São João celebrations
São João has been celebrated for the last 175 years at least and continues to be eagerly awaited each year. It is associated with the feast of St. John the Baptist and the story in the Bible from where it is believed to have originated.
John the Baptist’s parents were elderly when his mother fell pregnant with him. The Bible did say She was “barren, and they were both well advanced in years” so this was a miracle. When his mother was approximately 6 months pregnant, Mary, also carrying Jesus in her womb, came to visit. As it was such a joyous occasion, the baby in Elizabeth’s womb jumped for joy. It from this that people began jumping into wells in imitation. John the Baptist also baptized Jesus in the river Jordan many years later.
The tradition of the Kopel being worn on the head
As mentioned before, São João has a few traditions associated with the feast and celebrations. Youngsters hold processions, singing all the way, going from door to door collecting fruits, wine, and other gifts. These gifts are then offered along with prayers and are thrown into various water bodies in the village. Followed by this, everyone then jumps into the water with cries of “Viva São João”.
Another very popular tradition is the wearing of the Kopel or flower crown. With the monsoons underway, flowers can be found blooming everywhere. These are taken, woven together in an intricate arrangement with leaves and worn throughout the day’s festivities. Men and women wear a Kopel on their heads. The variety of flowers used is pretty amazing. Hibiscus flowers, Roses, and all kinds of locally found flowers go into the design. It’s highly unlikely that two people will have the same kind of Kopel given the amount of work that they put into making these. There are even Kopel making competitions as part of the celebrations.
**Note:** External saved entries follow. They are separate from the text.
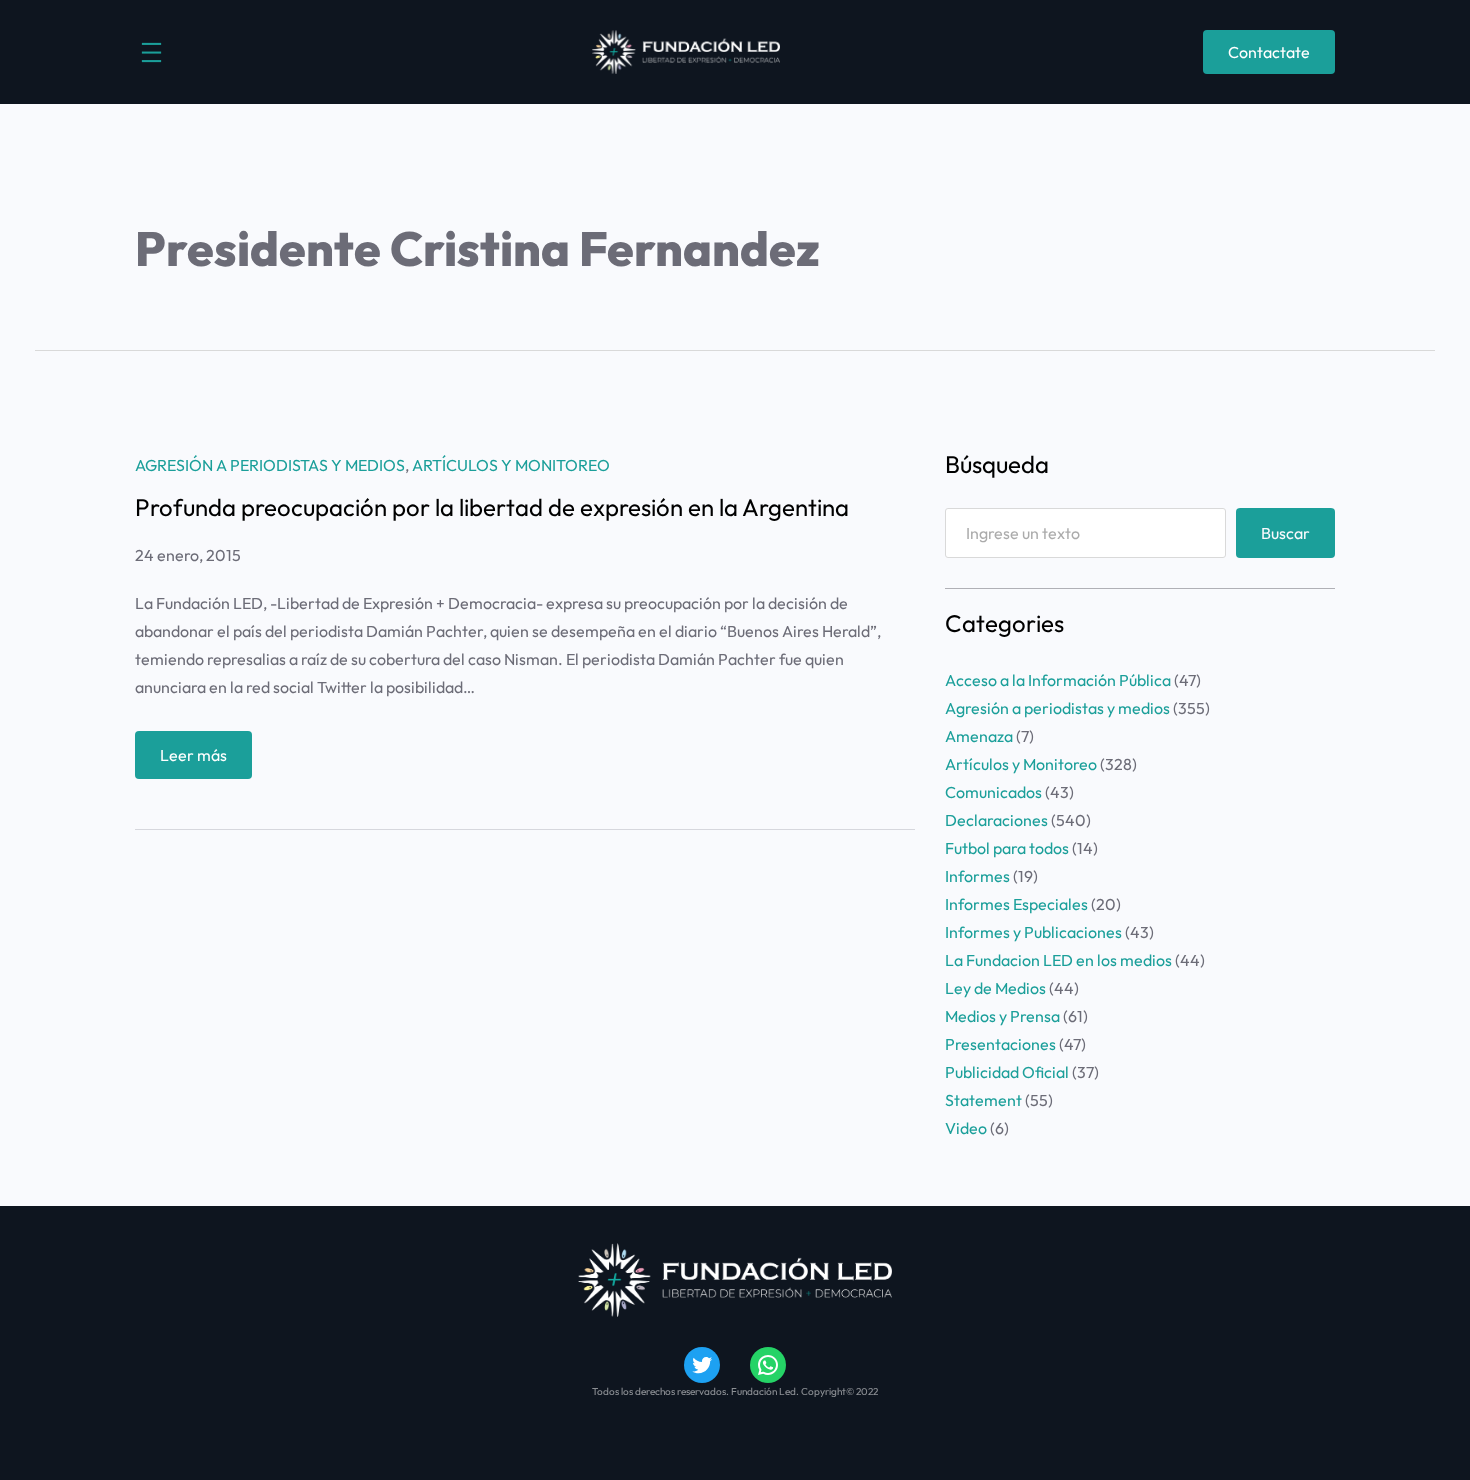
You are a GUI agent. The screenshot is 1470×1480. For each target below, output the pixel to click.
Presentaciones (1000, 1044)
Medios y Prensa (1002, 1016)
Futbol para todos (1007, 848)
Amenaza (979, 736)
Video (966, 1128)
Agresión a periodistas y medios (270, 465)
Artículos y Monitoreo (511, 465)
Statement (983, 1100)
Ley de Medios (995, 988)
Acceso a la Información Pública (1058, 680)
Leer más (206, 761)
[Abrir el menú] (151, 52)
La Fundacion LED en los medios (1058, 960)
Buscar (1285, 533)
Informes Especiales (1016, 904)
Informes (977, 876)
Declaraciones (996, 820)
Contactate (1269, 52)
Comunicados (993, 792)
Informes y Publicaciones (1033, 932)
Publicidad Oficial (1007, 1072)
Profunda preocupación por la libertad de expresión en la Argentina (492, 507)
Some believe that the Kopel originated from the crown of thorns worn by Jesus Christ but there’s actually a more joyful explanation. Another tradition associated with the festivities is that of the traditional visit by newlyweds to the bride’s home. The Kopel was actually placed on the groom’s head after the newlyweds entered the house, as a welcoming act.
Celebrate São João this weekend
With so many lively traditions, it’s no wonder that people celebrate the feast of St. John the Baptist or São João with so much happiness and excitement. Even though it’s probably more fun following the old tradition of jumping in wells, these days São João parties are held anywhere where there’s a swimming pool. It’s a lot more commercial but stills end up being fun. This Sunday will be full of these old traditions as well as a few new ones. Viva São João!!!